====== Input data

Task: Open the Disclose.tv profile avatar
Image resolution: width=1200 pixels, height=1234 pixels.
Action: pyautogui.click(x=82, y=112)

============
====== Input data

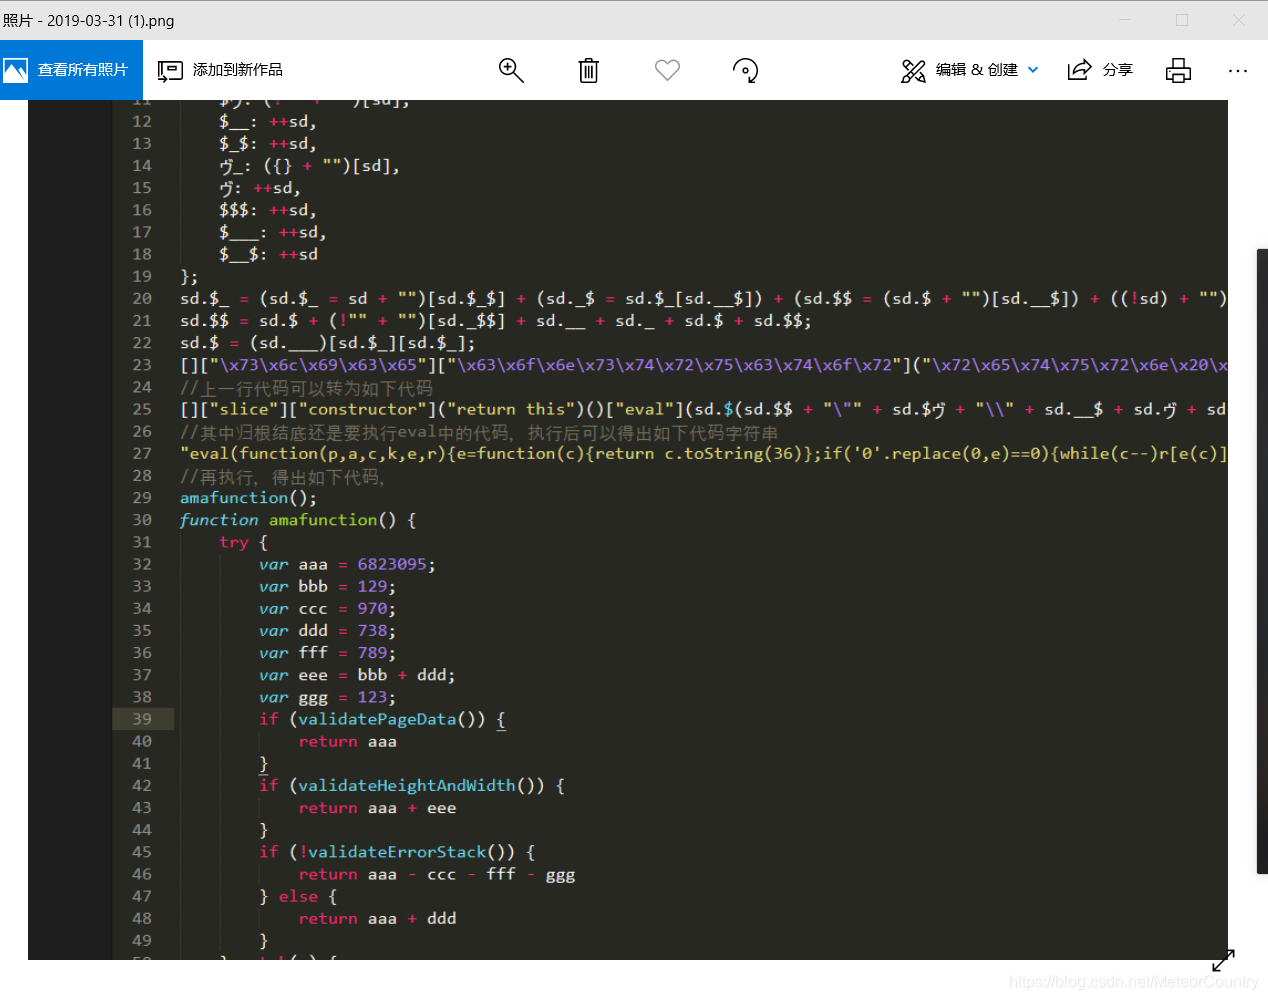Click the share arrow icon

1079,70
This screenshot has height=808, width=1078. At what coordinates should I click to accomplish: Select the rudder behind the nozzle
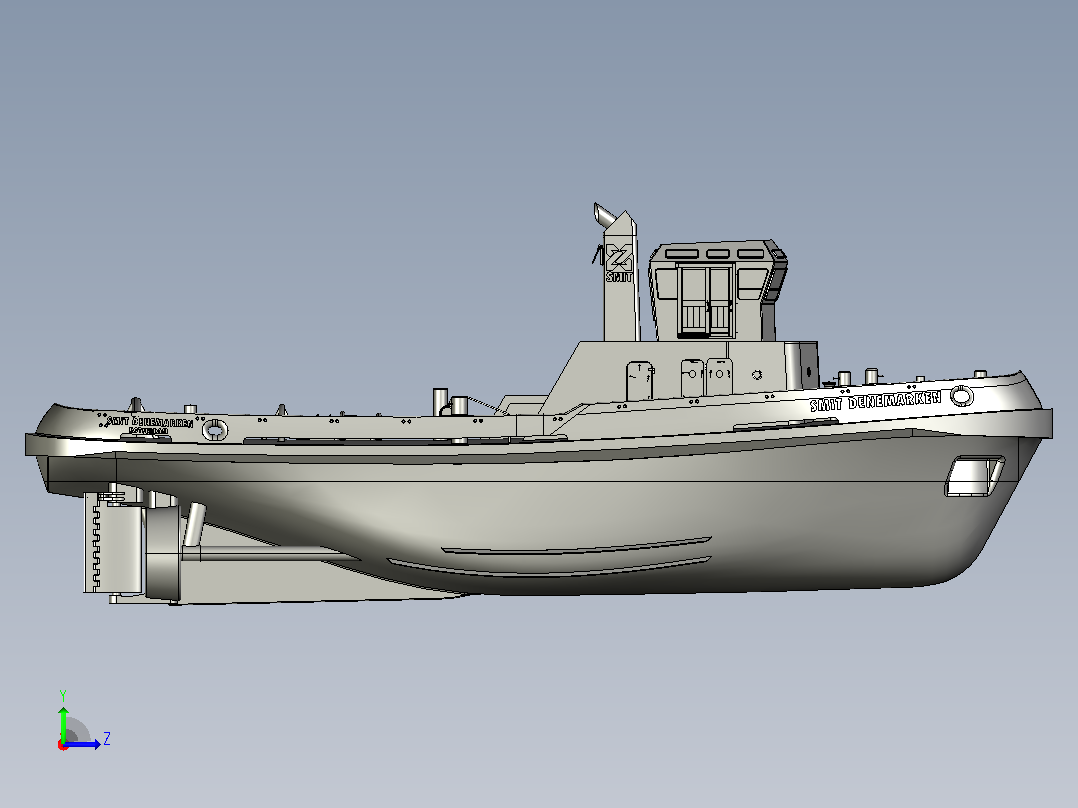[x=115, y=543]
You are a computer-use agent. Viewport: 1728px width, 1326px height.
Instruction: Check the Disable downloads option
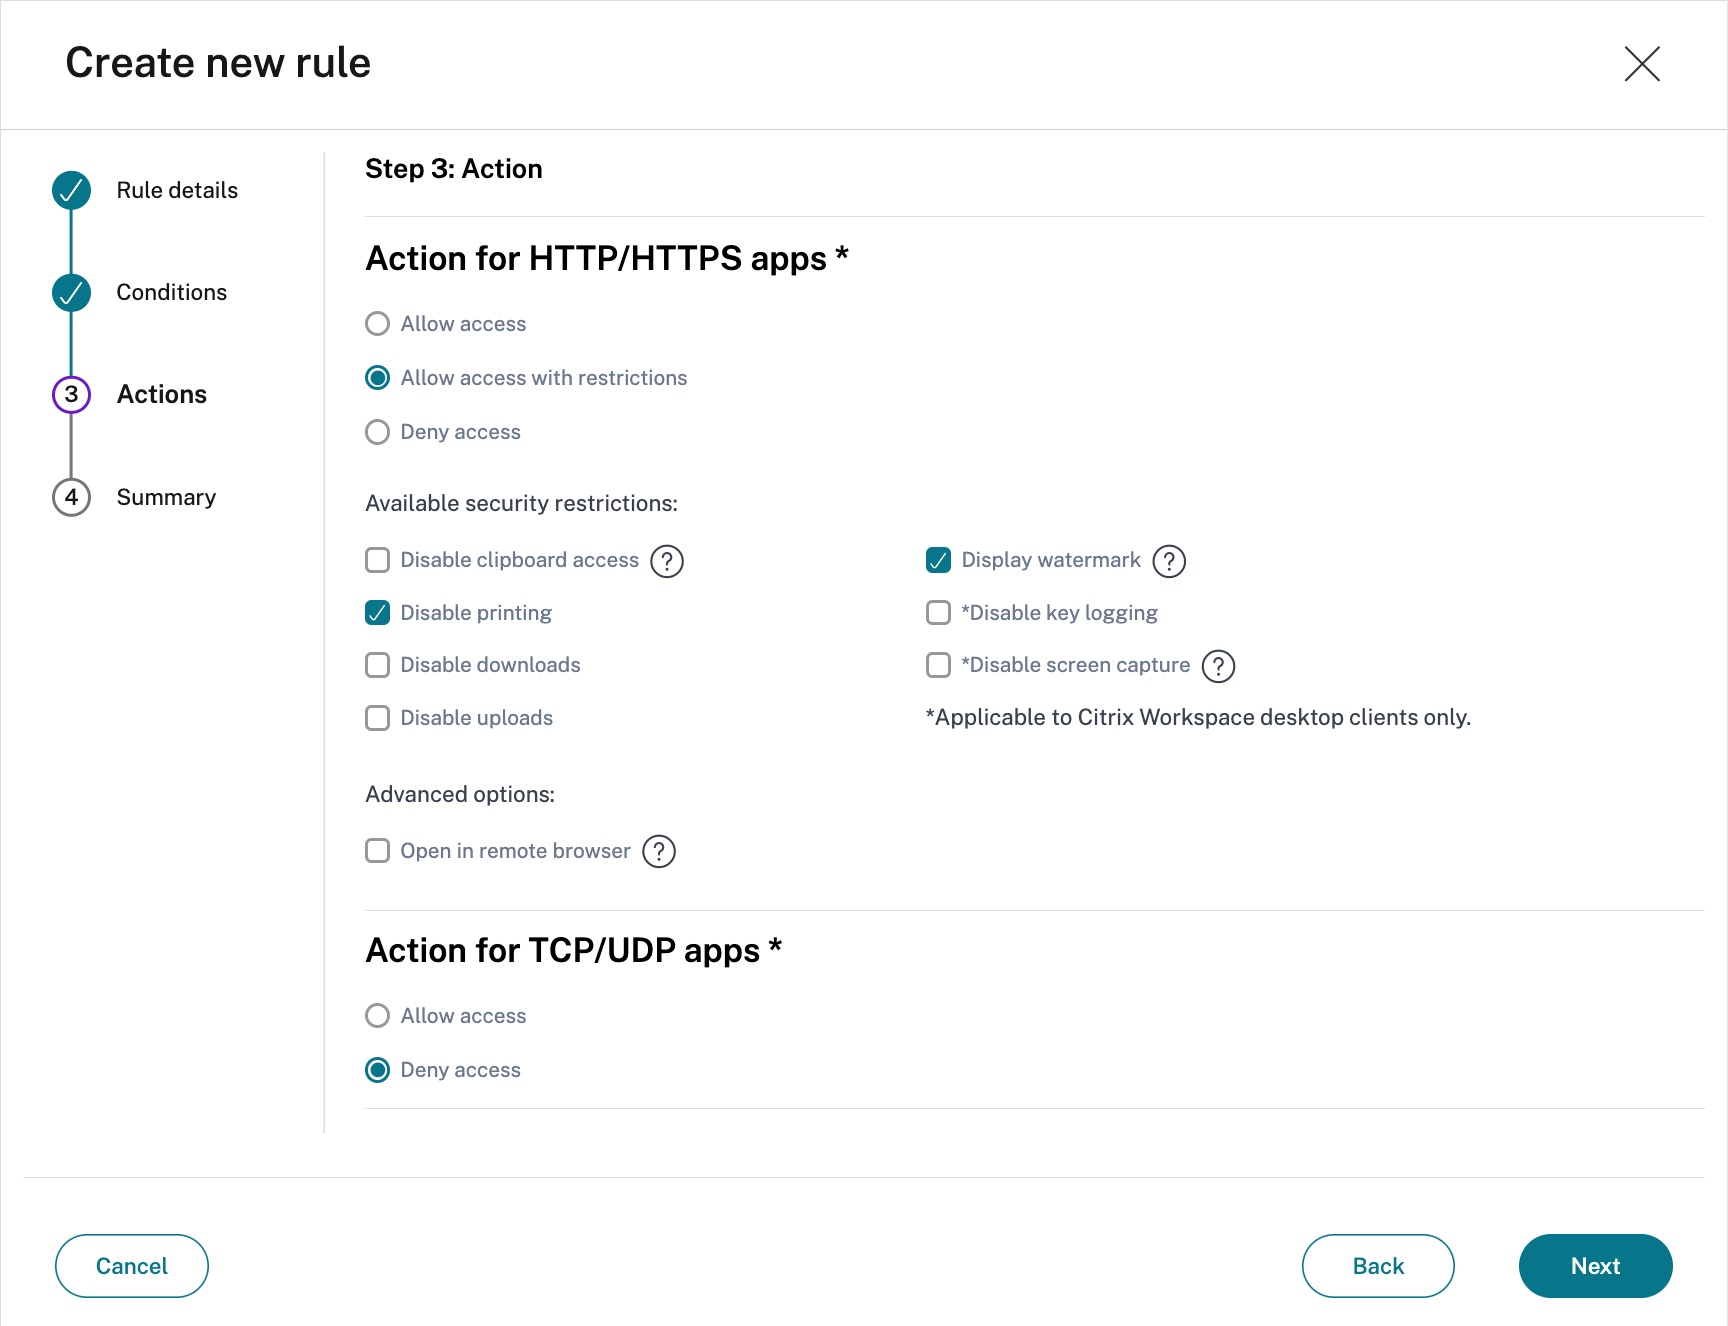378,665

============
====== Input data

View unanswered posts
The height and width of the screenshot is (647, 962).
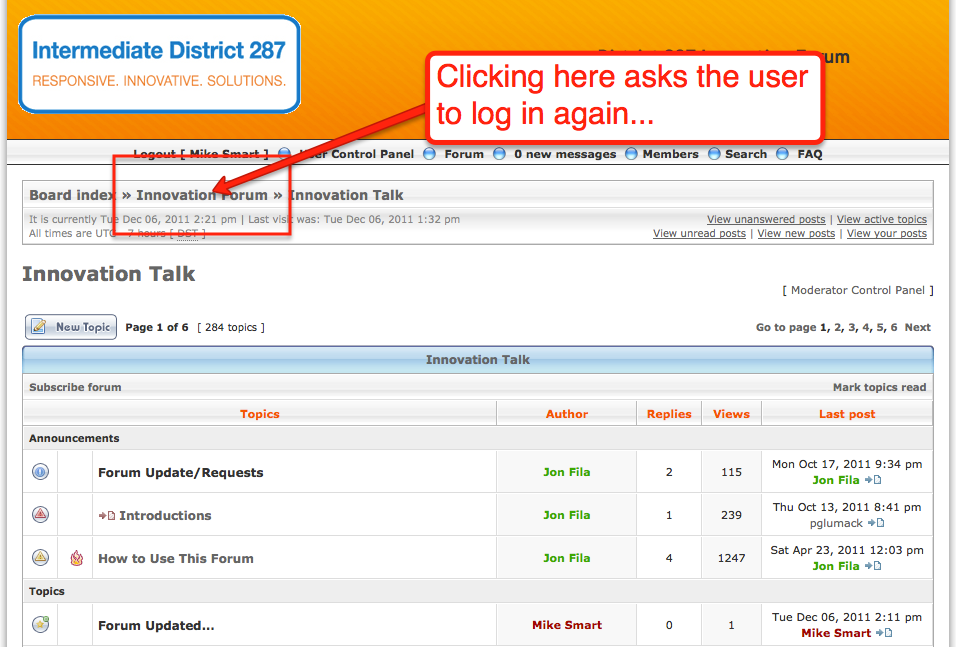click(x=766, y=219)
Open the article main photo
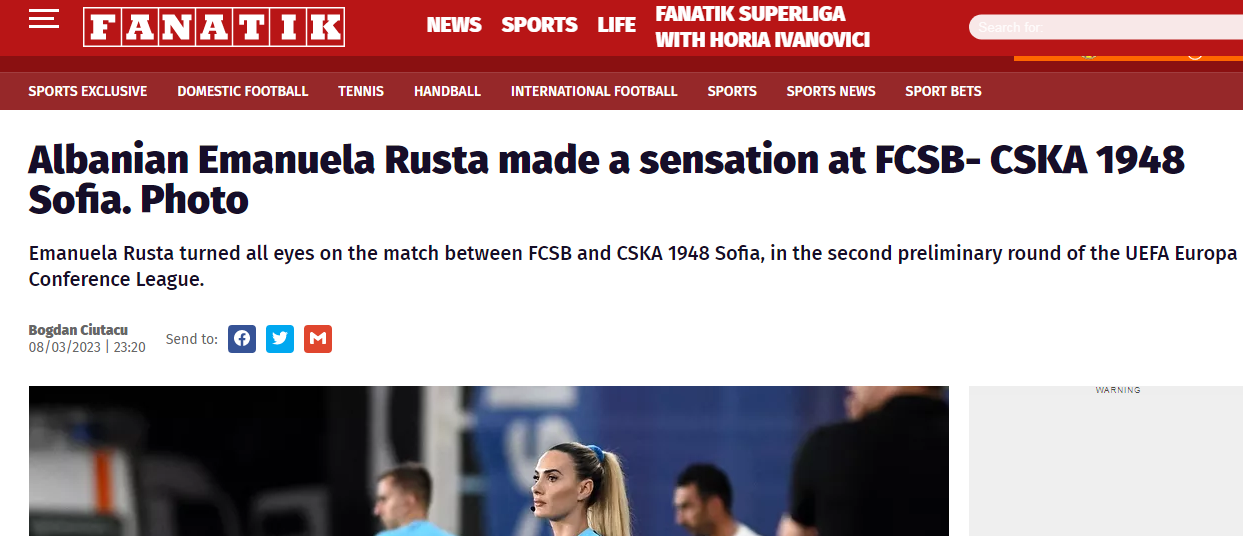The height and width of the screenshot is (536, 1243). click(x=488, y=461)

============

**Task details**
Reproduce the lines starting with the line containing "Task: Open the Disclose.tv profile avatar" and going on through the line containing "Action: pyautogui.click(x=82, y=112)", requests included, offsetting every coordinate in the answers by 113.

**Written response**
Task: Open the Disclose.tv profile avatar
Image resolution: width=1200 pixels, height=1234 pixels.
Action: pyautogui.click(x=195, y=225)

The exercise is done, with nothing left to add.